## [WHAT IS BEING ASKED]
Take the entries below and print, exactly, the stretch from the line containing "출장마사지 (16, 2099)" through the line containing "ceria777 (13, 2291)", both included.

## [THE INPUT]
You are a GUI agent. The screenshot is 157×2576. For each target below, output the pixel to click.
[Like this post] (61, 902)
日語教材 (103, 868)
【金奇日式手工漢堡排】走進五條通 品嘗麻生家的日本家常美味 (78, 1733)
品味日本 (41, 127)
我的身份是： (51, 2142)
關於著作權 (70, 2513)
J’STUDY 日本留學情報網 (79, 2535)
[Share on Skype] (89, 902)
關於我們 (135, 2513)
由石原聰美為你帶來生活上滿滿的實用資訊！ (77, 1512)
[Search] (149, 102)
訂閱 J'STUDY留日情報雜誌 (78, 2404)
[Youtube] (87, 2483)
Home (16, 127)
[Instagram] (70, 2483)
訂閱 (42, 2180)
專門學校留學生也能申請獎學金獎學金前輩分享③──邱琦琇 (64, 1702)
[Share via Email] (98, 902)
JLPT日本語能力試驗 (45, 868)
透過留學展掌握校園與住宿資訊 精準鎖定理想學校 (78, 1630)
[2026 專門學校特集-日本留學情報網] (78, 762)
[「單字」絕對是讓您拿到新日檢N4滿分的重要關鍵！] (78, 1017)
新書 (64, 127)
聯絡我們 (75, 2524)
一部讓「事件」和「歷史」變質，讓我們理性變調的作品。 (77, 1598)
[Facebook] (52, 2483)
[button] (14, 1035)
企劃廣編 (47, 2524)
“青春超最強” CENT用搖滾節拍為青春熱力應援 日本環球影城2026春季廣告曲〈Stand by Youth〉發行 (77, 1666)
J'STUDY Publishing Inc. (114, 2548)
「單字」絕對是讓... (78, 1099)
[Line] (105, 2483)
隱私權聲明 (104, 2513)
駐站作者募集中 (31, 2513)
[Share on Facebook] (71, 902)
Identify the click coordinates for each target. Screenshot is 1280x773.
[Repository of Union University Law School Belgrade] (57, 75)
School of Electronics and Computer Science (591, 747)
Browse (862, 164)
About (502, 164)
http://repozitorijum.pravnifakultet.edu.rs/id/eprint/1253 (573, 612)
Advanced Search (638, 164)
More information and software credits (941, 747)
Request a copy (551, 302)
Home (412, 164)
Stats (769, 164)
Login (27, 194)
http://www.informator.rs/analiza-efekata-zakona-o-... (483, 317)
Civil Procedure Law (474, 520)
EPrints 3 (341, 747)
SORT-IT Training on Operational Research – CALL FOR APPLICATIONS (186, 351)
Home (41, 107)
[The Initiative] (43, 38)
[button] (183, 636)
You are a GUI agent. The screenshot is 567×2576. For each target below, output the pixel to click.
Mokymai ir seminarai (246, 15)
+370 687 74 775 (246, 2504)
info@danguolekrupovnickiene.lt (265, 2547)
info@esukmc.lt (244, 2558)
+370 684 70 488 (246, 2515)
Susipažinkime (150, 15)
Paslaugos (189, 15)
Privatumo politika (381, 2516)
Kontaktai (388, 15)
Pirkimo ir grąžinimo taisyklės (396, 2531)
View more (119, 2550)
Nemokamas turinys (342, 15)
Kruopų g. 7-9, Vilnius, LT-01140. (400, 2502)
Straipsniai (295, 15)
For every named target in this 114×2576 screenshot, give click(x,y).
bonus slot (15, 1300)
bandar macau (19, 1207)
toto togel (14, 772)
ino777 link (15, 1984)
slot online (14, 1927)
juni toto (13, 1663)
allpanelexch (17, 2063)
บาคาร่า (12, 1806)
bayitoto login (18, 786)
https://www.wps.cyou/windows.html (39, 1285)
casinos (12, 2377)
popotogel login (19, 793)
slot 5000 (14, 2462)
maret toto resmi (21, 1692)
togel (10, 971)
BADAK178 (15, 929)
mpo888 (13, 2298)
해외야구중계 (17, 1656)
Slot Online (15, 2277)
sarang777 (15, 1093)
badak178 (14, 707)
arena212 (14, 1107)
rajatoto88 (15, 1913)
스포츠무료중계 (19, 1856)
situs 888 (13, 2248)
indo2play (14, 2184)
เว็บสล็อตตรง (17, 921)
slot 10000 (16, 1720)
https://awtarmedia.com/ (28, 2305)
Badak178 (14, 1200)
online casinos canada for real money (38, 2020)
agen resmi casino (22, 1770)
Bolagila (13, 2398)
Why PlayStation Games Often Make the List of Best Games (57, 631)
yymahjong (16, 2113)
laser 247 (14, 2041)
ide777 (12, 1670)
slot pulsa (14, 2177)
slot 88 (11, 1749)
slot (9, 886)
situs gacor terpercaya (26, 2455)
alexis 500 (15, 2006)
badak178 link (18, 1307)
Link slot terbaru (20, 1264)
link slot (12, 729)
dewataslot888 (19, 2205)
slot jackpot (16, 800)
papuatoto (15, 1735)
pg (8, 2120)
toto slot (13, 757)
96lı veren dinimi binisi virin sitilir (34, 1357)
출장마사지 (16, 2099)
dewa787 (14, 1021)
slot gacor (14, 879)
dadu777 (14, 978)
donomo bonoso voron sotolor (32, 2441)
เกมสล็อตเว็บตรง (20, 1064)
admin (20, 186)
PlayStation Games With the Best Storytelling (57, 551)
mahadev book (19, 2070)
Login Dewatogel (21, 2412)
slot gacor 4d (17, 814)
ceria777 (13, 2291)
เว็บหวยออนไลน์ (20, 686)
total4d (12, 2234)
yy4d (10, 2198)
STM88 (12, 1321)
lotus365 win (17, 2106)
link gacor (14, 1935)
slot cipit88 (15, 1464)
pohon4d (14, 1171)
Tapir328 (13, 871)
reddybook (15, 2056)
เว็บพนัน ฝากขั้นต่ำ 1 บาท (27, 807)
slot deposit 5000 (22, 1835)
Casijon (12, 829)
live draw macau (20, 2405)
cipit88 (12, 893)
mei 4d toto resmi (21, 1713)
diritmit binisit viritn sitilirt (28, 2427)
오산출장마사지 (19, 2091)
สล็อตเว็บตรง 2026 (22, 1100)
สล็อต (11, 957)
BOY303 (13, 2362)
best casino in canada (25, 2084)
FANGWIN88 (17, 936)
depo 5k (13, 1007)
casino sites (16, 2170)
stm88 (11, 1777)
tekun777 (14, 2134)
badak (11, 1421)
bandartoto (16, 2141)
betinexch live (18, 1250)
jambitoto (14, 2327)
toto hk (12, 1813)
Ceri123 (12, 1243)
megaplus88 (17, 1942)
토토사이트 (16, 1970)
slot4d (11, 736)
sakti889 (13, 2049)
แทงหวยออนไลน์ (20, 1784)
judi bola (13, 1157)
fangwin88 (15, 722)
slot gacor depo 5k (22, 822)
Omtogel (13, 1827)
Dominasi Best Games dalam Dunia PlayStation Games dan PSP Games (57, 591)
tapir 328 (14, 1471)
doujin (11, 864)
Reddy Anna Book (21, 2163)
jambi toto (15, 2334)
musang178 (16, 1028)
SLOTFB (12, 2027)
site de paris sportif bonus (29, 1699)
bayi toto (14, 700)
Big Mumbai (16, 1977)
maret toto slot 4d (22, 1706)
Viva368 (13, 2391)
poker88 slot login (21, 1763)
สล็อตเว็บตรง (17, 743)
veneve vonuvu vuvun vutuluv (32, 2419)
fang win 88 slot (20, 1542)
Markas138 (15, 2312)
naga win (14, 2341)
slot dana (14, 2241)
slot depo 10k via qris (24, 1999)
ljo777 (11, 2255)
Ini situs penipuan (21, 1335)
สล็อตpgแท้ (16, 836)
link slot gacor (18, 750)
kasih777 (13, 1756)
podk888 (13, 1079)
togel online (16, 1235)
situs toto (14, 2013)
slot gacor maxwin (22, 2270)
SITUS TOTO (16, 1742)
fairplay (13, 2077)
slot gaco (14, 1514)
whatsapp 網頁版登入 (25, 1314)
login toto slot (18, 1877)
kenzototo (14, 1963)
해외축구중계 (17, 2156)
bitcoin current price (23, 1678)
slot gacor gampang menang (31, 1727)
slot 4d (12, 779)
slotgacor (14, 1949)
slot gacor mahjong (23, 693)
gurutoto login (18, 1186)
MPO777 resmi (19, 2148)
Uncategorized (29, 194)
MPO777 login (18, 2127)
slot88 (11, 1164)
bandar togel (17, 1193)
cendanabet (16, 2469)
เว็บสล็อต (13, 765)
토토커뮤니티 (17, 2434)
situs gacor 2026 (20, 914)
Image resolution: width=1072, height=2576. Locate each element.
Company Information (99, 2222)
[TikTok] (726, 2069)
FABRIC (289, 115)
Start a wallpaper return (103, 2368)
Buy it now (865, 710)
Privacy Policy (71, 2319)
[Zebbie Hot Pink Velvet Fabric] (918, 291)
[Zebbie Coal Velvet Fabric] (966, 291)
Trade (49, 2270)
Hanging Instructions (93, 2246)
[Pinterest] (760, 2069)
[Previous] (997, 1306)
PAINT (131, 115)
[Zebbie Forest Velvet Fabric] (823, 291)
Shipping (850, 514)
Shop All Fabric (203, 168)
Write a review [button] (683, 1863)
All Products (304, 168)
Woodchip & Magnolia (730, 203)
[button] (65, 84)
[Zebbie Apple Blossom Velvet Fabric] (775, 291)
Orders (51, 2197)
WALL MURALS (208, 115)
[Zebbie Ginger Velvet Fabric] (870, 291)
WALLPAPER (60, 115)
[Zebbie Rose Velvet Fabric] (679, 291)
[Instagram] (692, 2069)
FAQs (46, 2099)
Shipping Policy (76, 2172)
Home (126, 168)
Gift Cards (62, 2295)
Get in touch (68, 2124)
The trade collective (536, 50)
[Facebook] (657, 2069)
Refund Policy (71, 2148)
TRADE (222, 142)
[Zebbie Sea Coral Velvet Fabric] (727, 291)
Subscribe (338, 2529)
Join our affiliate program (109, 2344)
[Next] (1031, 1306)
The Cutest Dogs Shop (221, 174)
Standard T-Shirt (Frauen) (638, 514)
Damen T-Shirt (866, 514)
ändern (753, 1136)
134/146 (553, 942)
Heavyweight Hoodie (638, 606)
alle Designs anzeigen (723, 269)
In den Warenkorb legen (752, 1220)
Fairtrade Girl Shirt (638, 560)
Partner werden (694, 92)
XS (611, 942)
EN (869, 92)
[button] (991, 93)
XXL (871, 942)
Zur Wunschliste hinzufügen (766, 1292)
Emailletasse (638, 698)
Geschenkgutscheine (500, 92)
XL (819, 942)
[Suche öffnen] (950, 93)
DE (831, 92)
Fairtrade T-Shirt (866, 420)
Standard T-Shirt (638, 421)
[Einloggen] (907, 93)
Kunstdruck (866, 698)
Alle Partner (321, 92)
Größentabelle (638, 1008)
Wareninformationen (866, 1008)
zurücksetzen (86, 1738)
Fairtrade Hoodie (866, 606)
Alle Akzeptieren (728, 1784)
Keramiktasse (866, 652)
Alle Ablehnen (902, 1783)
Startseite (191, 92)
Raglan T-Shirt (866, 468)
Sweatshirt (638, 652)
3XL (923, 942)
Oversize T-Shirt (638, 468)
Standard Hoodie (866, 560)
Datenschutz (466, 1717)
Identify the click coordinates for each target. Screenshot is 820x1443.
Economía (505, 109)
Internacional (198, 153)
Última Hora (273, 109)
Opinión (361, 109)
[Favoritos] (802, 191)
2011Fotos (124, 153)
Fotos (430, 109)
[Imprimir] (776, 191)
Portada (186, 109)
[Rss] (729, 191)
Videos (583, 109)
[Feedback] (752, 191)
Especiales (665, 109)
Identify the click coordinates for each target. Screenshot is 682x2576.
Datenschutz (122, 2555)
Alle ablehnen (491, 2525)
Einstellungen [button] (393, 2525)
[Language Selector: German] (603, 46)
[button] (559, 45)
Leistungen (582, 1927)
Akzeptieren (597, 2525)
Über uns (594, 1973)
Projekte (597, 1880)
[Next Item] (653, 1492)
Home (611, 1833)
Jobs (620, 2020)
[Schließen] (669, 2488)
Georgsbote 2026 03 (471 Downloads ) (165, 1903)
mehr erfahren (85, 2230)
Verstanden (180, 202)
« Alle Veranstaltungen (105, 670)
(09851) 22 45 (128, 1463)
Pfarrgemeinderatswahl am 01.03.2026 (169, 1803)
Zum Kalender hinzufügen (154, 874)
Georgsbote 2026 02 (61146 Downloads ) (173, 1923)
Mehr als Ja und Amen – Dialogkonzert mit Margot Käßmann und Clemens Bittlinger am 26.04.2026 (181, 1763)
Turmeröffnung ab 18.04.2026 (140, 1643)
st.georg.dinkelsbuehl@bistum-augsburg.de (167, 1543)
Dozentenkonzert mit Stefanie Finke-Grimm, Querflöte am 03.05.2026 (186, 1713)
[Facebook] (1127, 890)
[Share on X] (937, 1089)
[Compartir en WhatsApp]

## [RESULT OF THE TASK]
출장마사지 (16, 2099)
dewa787 (14, 1021)
slot gacor (14, 879)
dadu777 (14, 978)
donomo bonoso voron sotolor (32, 2441)
เกมสล็อตเว็บตรง (20, 1064)
admin (20, 186)
PlayStation Games With the Best Storytelling (57, 551)
mahadev book (19, 2070)
Login Dewatogel (21, 2412)
slot gacor 4d (17, 814)
ceria777 (13, 2291)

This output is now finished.